Boston Beer Company’s “Beer Drinkers Bill of Rights” ignited a bit of controversy in the craft beer community.
Oskar Blues Brewery – the nation’s first hand-canning microbrewery – suggested Boston Beer founder Jim Koch “may have been kidnapped by aliens, and replaced with a clone.” Boston Beer makes the Samuel Adams beers. Oskar Blues distributes Dale’s Pale Ale and Old Chubb in cans.
Among the ten rights listed in the new campaign for better beer is this requirement: “Beer shall be offered in bottles, not cans, so that no brew is jeopardized with the taste of metal.”
“The Jim Koch we know and admire wouldn’t say such a thing,” said Oskar Blues Brewery founder Dale Katechis. “We think it’s some cloned, alien being that’s running Samuel Adams and spreading this misconception about cans.”
Aluminum cans and their lids are lined with a water-based polymer – guarding them from a metal taste. Katechis points out that cans keep beer fresh by fully eliminating the damage from light, and holding extremely low amounts of dissolved oxygen.
On June 29, a New York Times tasting panel picked Dale’s Pale Ale as their favorite in a review of pale ales – and pointed out “the biggest problem we encountered was with freshness. … Ales from well-regarded brewers showed signs of poor handling.”

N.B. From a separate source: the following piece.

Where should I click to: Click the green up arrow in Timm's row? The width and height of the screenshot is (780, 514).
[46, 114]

Oskar Blues – located in the small Colorado mountain town of Lyons – boosted production 123% in 2005, growing to 3,500 barrels. Over a dozen US microbrewers have followed Oskar Blues Brewery into the microcanning niche. “Craft brewers and consumers have embraced the can in Canada,” said Kersten Kloss, of Cask Brewing Systems, the Canada-based maker of Oskar Blues Brewery’s microcanning gear. “The same thing is happening now in the U.S.”

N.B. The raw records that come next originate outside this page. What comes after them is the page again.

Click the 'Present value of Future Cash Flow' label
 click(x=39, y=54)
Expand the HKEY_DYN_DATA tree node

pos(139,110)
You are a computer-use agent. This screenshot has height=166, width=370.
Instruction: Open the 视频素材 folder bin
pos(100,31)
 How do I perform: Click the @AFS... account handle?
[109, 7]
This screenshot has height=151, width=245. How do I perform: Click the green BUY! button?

Don Russell of the Philadelphia Daily News further pointed out that the Bill of Rights decreed that “beer should be served at 35 degrees to 42 degrees for maximum flavor” – a temperature far too cold for ales, and many Samuel Adams beers.
In fact, on July 20 Koch offered beer serving tips in the Wall Street Journal, and the Journal wrote: “Before serving any cold beer, he takes it out of the fridge and allows it to warm up on the counter for five or 10 minutes. Beer that is too cold loses its complexity, he says.”
Although Oskar Blues used the “Beer Bill of Rights” for a little fun, Katechis made his respect for the industry leader apparent. “I’d like Jim to come to Lyons, do some mountain biking, recharge, and see our canning operation. I’d like to him to bring some Utopias (the world’s strongest beer) with him,” he said.